* Strategic reserve is half its optimal size
* Government’s main focus is on fall armyworm
* Fears pest will infest sugarcane and spread (Adds detail, quote)
By MacDonald Dzirutwe
HARARE, March 2 (Reuters) - Zimbabwe, which is recovering from drought and battling a pest that threatens its maize crop, has budgeted $140 million to buy maize from farmers for its strategic reserve, Agriculture Minister Joseph Made told parliament on Thursday.
Harare is holding 250,000 tonnes of maize in strategic reserves, half of its optimal requirements, enough to last six months, the minister said.
Zimbabwe has relied on maize imports and food aid to meet domestic demand of 1.8 million tonnes. Critics blame the shortage on President Robert Mugabe’s seizures of white-owned commercial farms in 2000.

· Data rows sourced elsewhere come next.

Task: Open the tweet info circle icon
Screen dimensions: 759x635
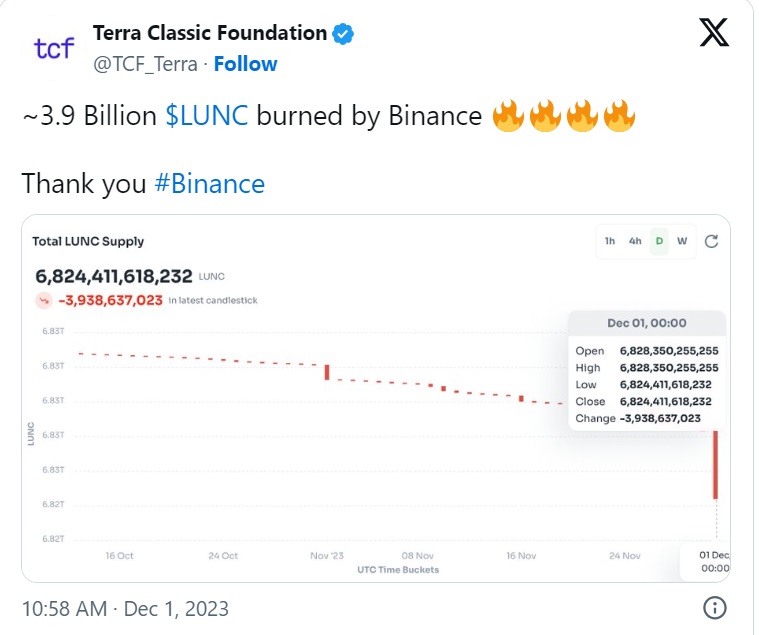Action: click(714, 607)
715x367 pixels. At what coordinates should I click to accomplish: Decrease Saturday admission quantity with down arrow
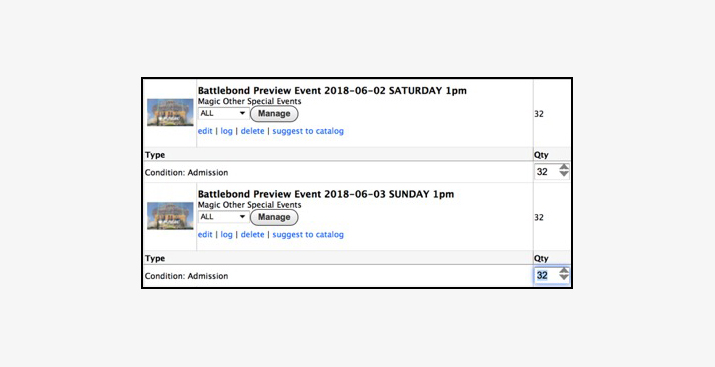564,174
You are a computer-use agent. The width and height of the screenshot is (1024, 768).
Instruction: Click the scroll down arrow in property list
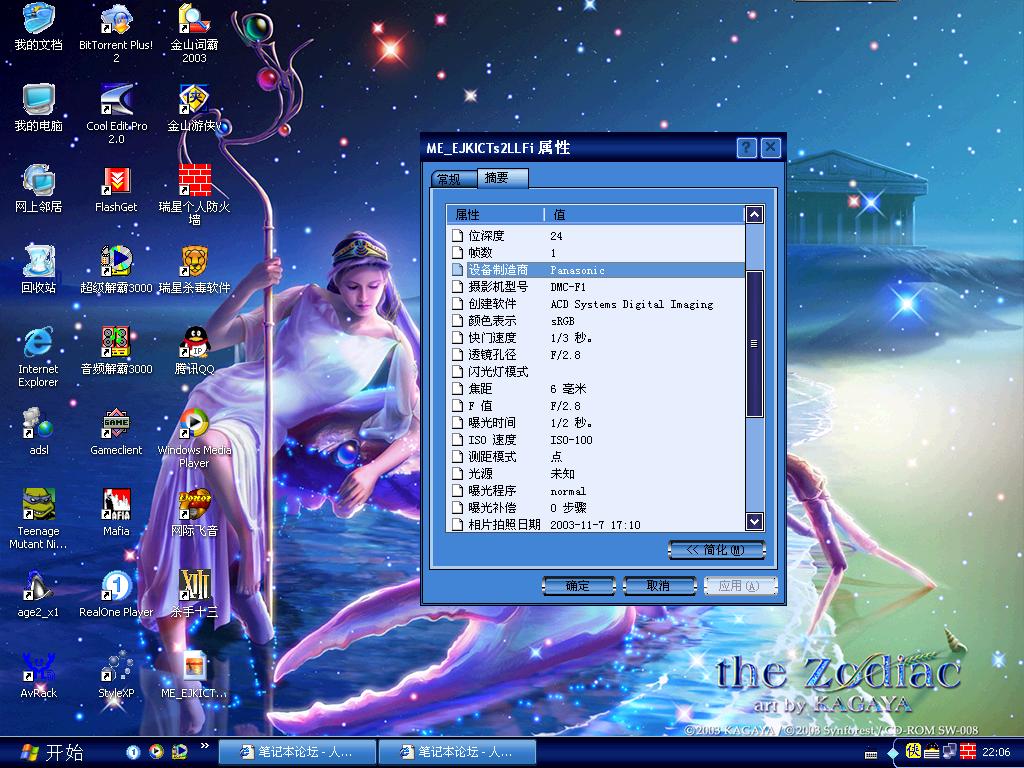754,522
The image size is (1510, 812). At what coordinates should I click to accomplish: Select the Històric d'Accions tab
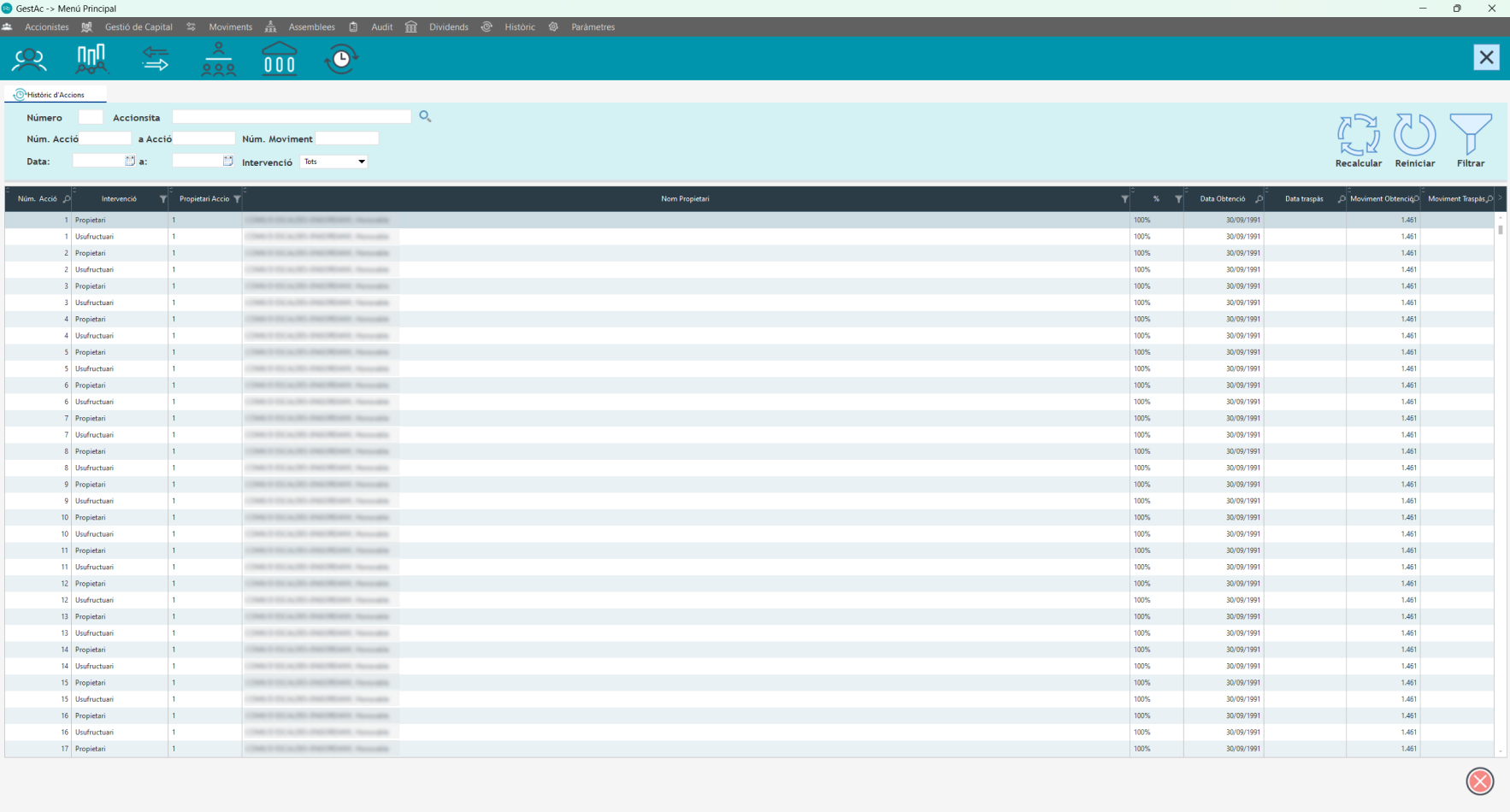(56, 95)
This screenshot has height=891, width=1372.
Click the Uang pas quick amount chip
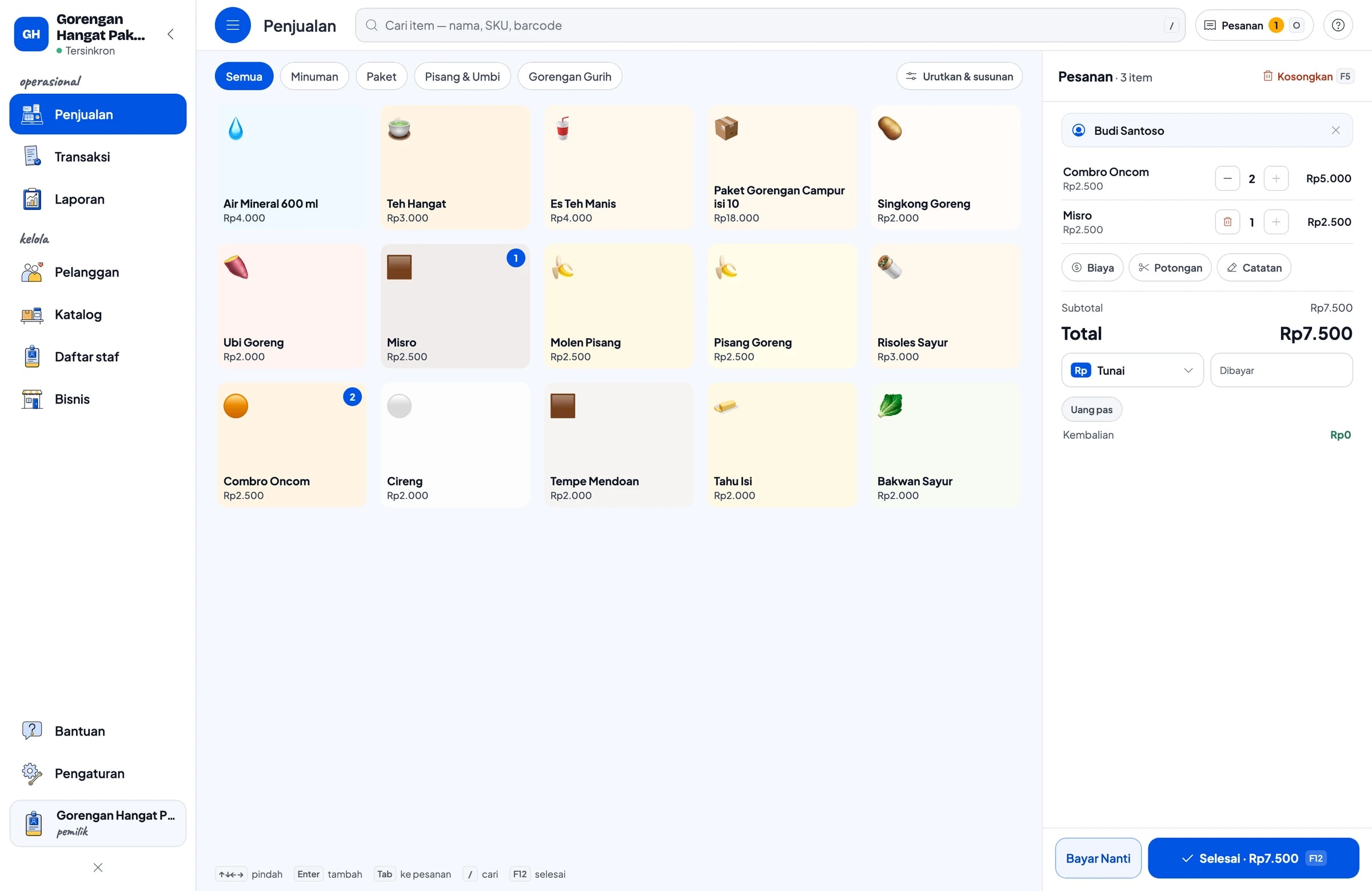point(1091,410)
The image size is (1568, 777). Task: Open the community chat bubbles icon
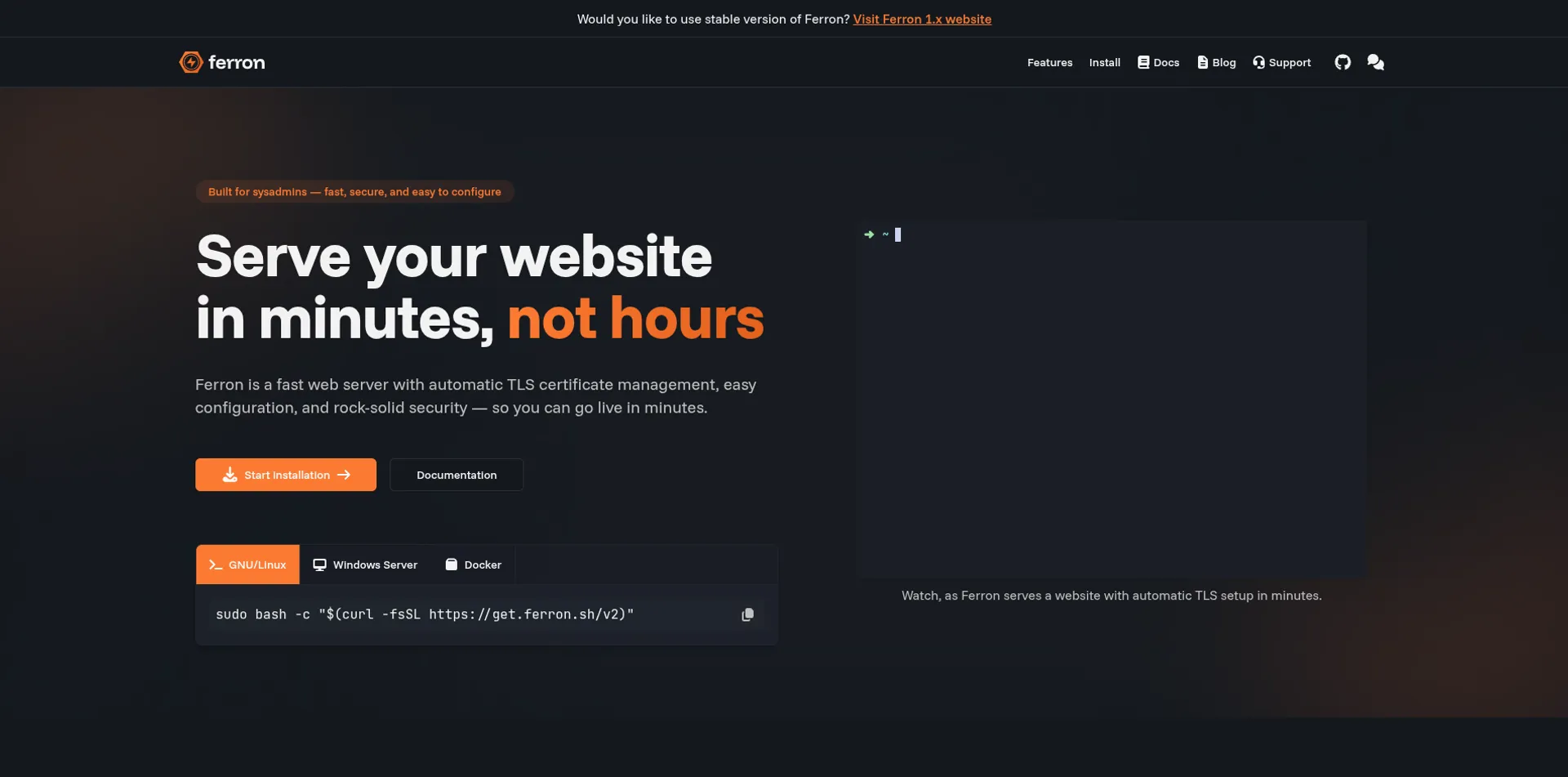point(1375,62)
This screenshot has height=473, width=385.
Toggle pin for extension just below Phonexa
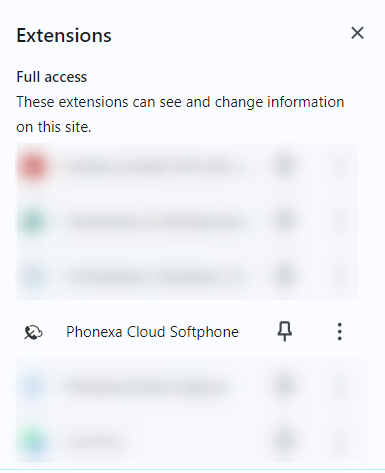click(x=284, y=387)
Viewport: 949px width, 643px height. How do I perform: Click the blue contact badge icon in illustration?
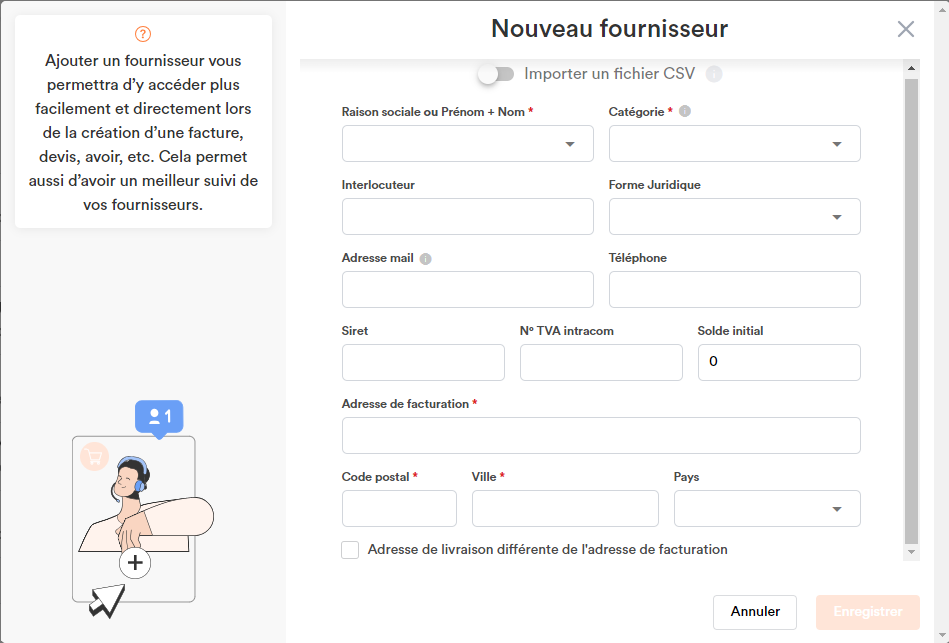click(159, 417)
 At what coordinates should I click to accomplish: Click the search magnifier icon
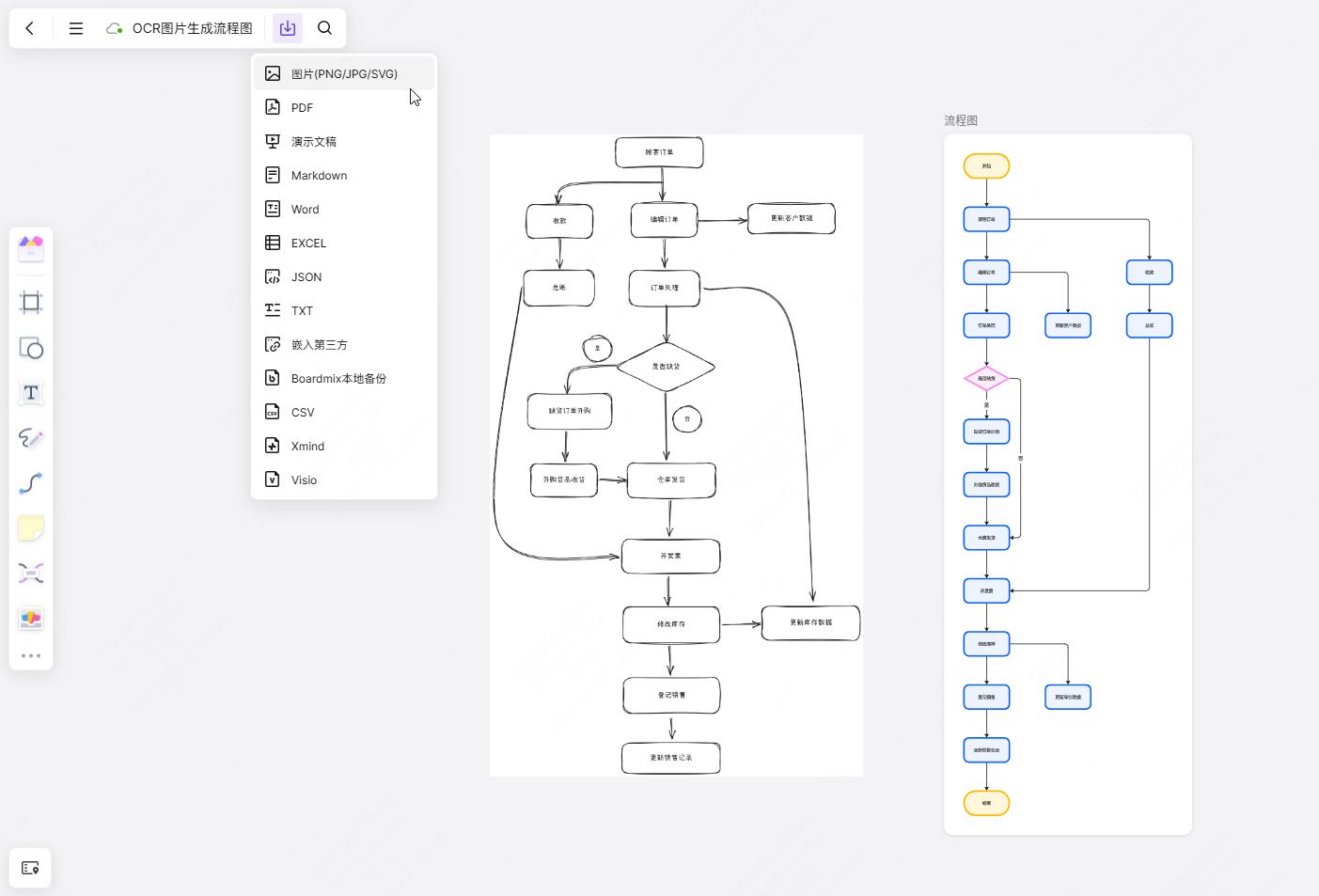[x=324, y=28]
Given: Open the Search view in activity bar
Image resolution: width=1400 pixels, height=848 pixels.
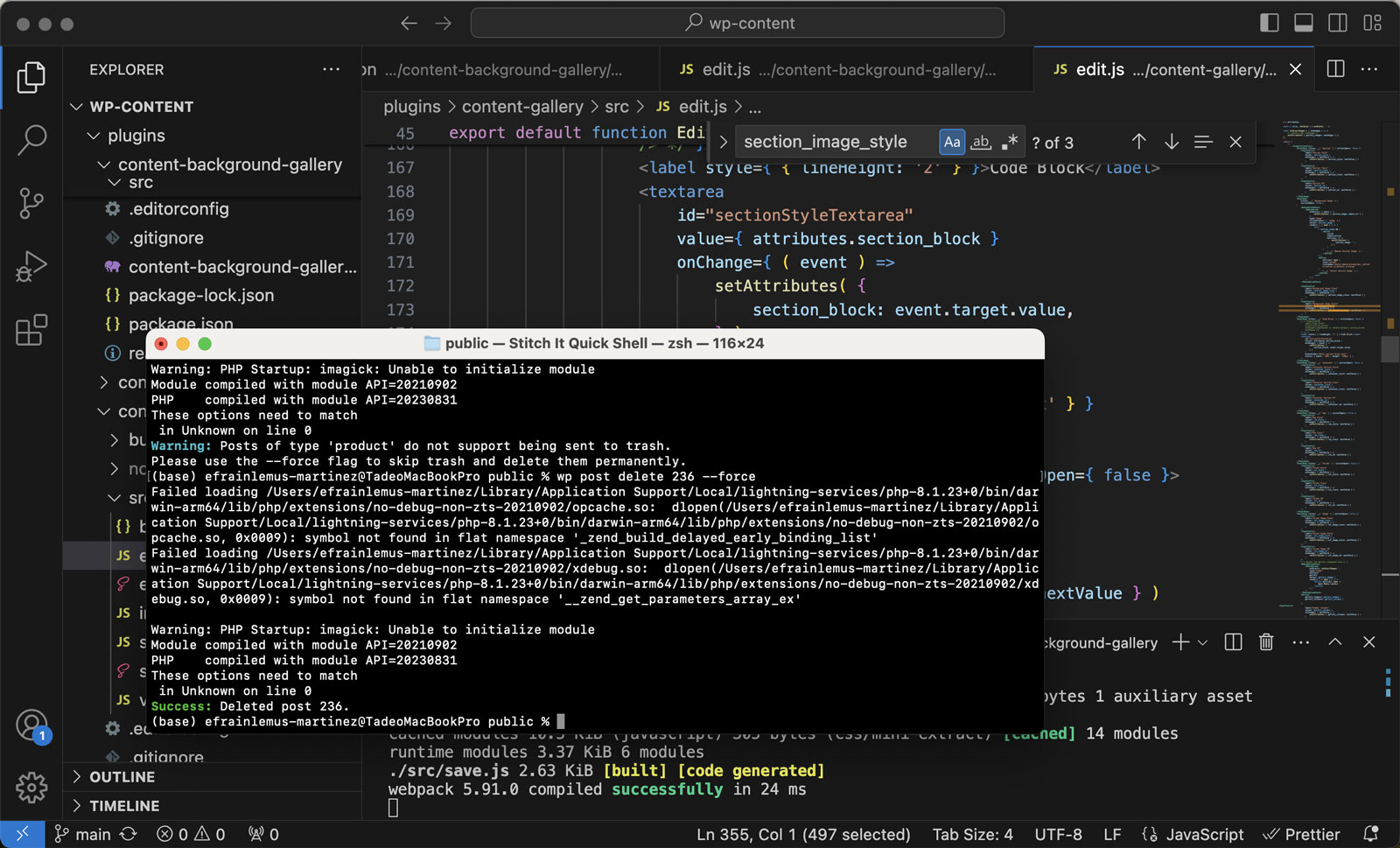Looking at the screenshot, I should (x=32, y=140).
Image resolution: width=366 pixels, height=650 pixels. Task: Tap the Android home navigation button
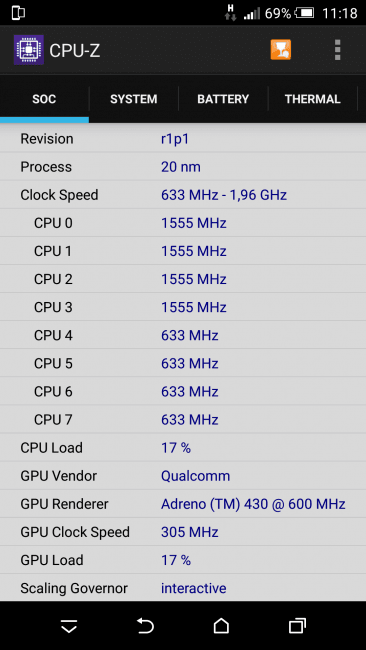click(x=221, y=625)
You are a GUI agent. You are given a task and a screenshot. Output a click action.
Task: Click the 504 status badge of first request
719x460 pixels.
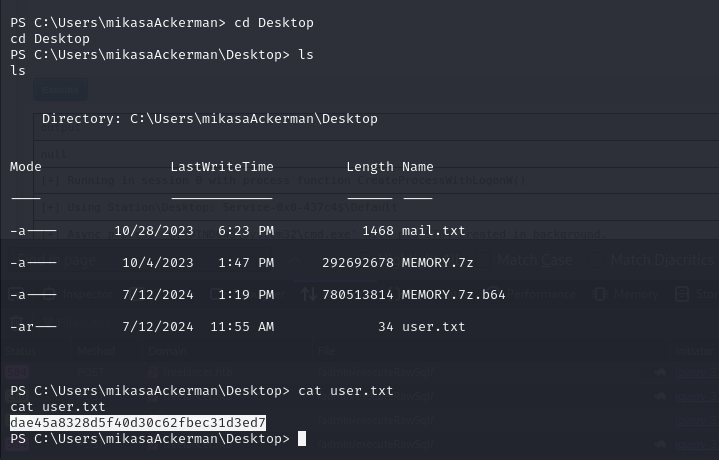(x=17, y=372)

Made told a parliamentary committee farmers planted 1.2 million hectares of maize for the 2016/17 season, a 55 percent increase over last season when an El Nino-triggered drought hit plantings and production.
He said the government’s main focus at the moment is on containing an outbreak of fall armyworms, an invasive South American pest that threatens maize crops from Congo to South Africa.
The U.N.’s Food and Agriculture Organization (FAO) said last month that up to 130,000 hectares of maize, over 10 percent of Zimbabwe’s crop, could be affected by the pest.
Made said the fall armyworm was “most elusive and difficult to deal with” and might be spreading to the sugarcane belt in the south of the country.
“If it goes into sugarcane, it can stay there undetected and breed,” the minister said, adding the pest could also harm fruit and vegetables if not contained.
“Speaking as a scientist, it is not possible to say we can wipe it out. We will have to fight it by all means,” he said.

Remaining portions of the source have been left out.